▶ [TASK]:
Could you output, word for word, only the lines from the line with "This screenshot has" to the end of the entries, including both ends? Omit the pictures.

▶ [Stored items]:
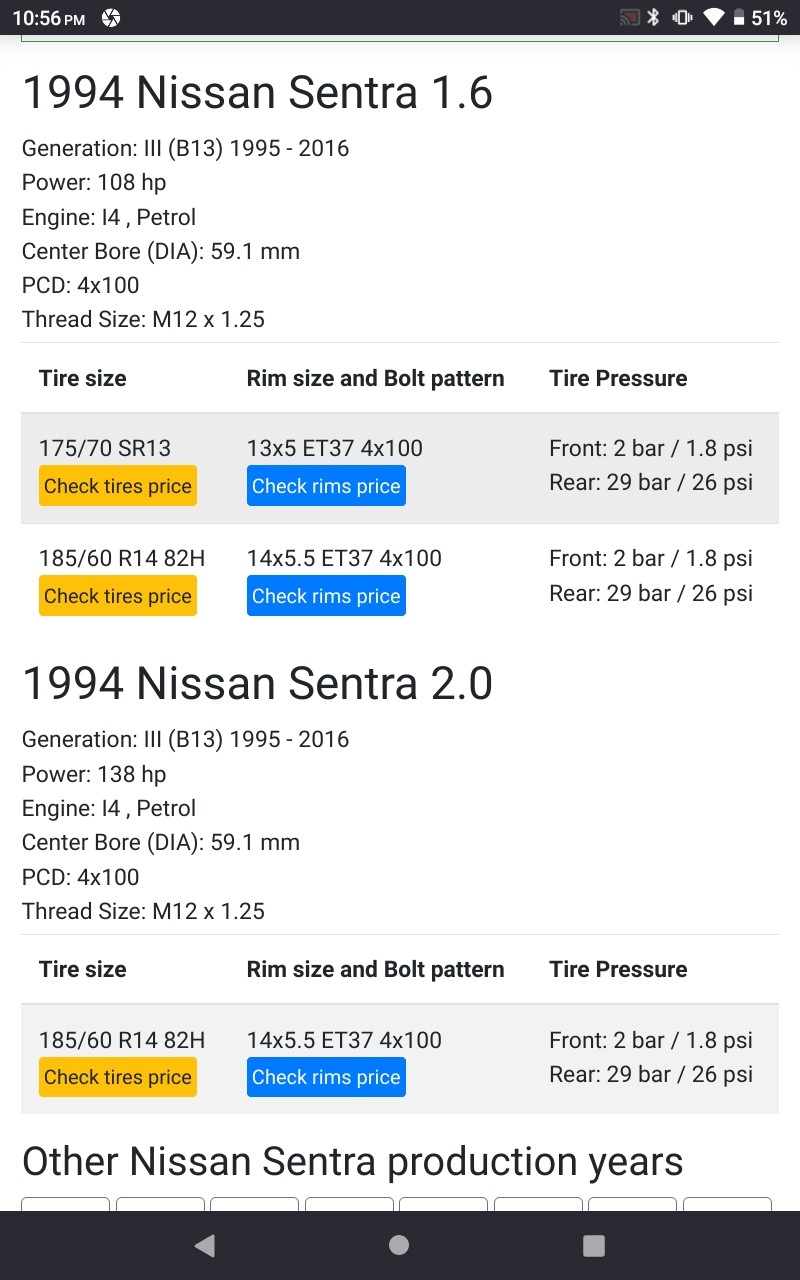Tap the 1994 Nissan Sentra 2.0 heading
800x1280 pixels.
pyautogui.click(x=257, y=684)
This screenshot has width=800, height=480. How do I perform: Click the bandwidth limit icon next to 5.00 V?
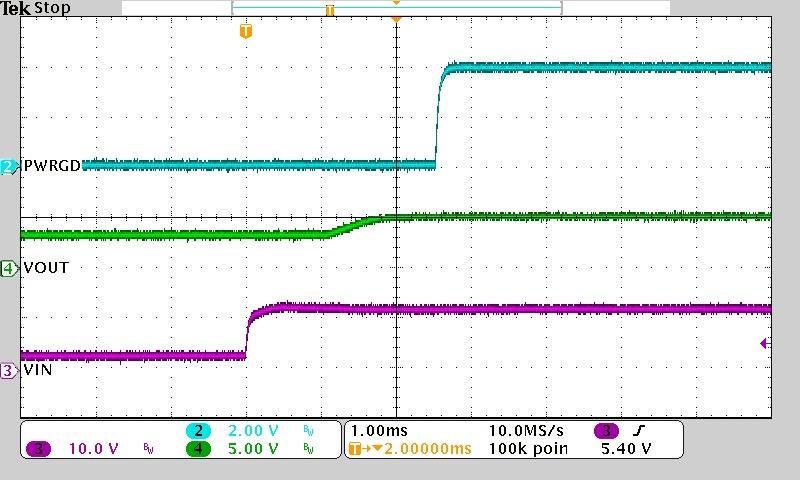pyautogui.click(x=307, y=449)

▶ [SOLVED EXERCISE]:
This screenshot has width=800, height=480. How do I perform: Click the bandwidth limit icon next to 5.00 V?
pyautogui.click(x=307, y=449)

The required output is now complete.